(EXERCISE TEXT)

Tuesday, February 26, 2013


Age of Discontinuity and Disruptive Innovation Converging in Organizations with Wherewithal That Understand Markets,  Consumers, and Physicians
Everything That Rises Must Converge
Title of 1965 story by Flannery O’Connor (1925-1964)
For hospitals and doctors, the age of discontinuity and disruptive innovation  has arrived in the form of organizations with the wherewithal that understand the needs of patients and doctors.   Things will never be the same again once these organizations gain traction.
This is because of the rise of these economic and social forces.
·         Soaring health care costs

·         Demand for cost containment by the public,  employers, and patients

·         Health reform,  government and private

·         Digital revolution,  informational  and technological


·         Hospitals and integrated health organizations as replacements  for doctors’ offices and coordinators of care

·         Nurse practitioners,  physician assistants, and home care caregivers 

·         Physician fragility,  fragmentation, and role reallocation

These forces are converging into organizations that have the credibility – and the administrative, technological, capital, and marketing resources, and innovative capacity - to do what needs to be done.
Peter Drucker (1909-2006), the father of modern management and social philosopher, spotted this converge 45 years ago in his book, The Age of Discontinuity.
Every single social task of major impact . . . is increasingly entrusted to institutions which are organized for perpetuity and which are managed by professionals, whether they are called ‘managers,’ ‘administrators,’ or ‘executives.'
Drucker also noted that government, because of its distance from the point of care, its bureaucratic impediments, and its inability to innovate, is not up to the task of reforming health care.
The best we get from government in the social welfare states is administrative incompetence. Every country reports the same confusion, the same lack of performance, the same proliferation of agencies and programs, of forms, and the same triumph of accounting rules over results.
Into the health reform arena has stepped Clayton M. Christensen, a Harvard Business School professor, who explains disruptive innovation, or disruptive technologies this way.
Disruption enables less-skilled people to do more sophisticated things. Disruptive innovation enables a large population of less-skilled population to do things in a more convenient, lower-cost setting, which historically could only be done by specialists in a less convenient setting.

(End EXERCISE TEXT)

▶ [THINGS TO DO]
(1) List each of the economic and social forces that the post on disruptive innovation in health care gives as bullet points.
(2) In the post on disruptive innovation in health care, what position does Clayton M. Christensen hold?
(3) Write the next part of the post on disruptive innovation in health care, starting after its final sentence.
You will not need the lines that come after this sentence.

(EXTRACTED MATERIAL)

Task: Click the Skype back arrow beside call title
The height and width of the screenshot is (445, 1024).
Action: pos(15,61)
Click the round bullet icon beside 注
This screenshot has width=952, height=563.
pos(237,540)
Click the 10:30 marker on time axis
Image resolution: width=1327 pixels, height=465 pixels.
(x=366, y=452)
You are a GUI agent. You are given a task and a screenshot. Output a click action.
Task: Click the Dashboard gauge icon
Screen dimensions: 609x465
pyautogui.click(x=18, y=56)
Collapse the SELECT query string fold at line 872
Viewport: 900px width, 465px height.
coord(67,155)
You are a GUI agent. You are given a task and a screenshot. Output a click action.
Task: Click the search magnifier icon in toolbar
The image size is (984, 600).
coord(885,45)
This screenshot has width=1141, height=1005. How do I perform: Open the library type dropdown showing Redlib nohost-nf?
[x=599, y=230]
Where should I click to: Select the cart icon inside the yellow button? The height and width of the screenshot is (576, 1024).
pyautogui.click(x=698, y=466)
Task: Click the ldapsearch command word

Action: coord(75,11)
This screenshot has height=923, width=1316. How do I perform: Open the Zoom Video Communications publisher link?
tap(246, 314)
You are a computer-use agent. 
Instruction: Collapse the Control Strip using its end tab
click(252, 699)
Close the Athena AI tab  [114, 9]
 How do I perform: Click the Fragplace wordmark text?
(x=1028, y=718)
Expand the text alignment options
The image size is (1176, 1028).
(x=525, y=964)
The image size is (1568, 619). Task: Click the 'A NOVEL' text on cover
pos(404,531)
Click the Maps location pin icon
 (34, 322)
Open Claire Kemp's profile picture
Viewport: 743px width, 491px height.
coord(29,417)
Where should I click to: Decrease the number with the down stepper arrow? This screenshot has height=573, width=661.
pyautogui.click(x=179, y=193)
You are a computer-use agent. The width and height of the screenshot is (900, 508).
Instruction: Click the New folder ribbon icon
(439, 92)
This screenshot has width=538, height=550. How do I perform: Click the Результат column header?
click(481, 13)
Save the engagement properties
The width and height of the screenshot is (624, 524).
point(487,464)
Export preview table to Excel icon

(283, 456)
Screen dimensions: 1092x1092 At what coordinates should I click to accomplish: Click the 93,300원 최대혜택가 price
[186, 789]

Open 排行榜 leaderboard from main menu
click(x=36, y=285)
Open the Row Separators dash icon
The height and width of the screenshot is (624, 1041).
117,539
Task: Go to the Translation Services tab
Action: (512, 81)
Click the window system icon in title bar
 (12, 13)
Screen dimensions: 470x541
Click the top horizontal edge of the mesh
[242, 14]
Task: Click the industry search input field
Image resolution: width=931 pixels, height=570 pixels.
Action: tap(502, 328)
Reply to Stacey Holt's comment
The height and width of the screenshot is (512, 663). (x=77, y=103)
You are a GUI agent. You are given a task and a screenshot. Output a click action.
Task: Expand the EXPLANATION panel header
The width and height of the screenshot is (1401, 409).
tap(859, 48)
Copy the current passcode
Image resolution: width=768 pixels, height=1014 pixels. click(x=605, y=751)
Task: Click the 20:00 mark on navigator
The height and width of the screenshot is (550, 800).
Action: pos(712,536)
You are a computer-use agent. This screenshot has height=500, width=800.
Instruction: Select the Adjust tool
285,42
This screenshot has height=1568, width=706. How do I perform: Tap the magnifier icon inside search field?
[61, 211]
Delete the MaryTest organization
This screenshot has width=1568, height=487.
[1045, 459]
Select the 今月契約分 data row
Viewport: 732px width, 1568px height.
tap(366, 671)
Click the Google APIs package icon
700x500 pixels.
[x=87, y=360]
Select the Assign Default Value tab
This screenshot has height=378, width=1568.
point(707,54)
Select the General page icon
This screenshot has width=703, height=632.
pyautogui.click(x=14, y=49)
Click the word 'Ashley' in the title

(End EXTRACTED MATERIAL)

▶ [RESULTS FOR THE EXERCISE]
(1)
- Soaring health care costs
- Demand for cost containment by the public, employers, and patients
- Health reform, government and private
- Digital revolution, informational and technological
- Hospitals and integrated health organizations as replacements for doctors' offices and coordinators of care
- Nurse practitioners, physician assistants, and home care caregivers
- Physician fragility, fragmentation, and role reallocation

(2) He is a Harvard Business School professor.

(3)
Like Drucker, Christensen is skeptical government can effectively do health reform.  In last week’s  February 16 Wall Street Journal, “The Coming Failure of Accountable Care,” Christensen and colleagues doubted that government efforts to bring down costs through Accountable Care Organizations would succeed. They say Accountable Care Organizations, which are nothing more or less than updated HMOs. will fail because of flawed assumptions about doctor and patient behavior.  The conclude” “what ACOs most assuredly will not do  is deliver the disruptive innovation that the U.S. Health care system urgently needs.”
 In essence,  Obamacare throws a bunch of ideas in the form of demonstration  projects stretched out over the next 3 to 5 years on the wall to see if any of them stick.  These include ACOs,  medica homes, bundled payments,  teams delivering care in patients’ homes, reducing hospital readmissions,  pay for performance based on evidence and  outcomes ,  paying less if health care records are not adopted and if “meaningful use” criteria are not adopted,  and enforcing their ideas through  Independent Payment Advisory Board .  These ideas are disruptive but they are not necessarily innovative. I am doubtful that iron fist of government will make them stick .  Only innovative organizations that understand markets, consumer. and physician can do that.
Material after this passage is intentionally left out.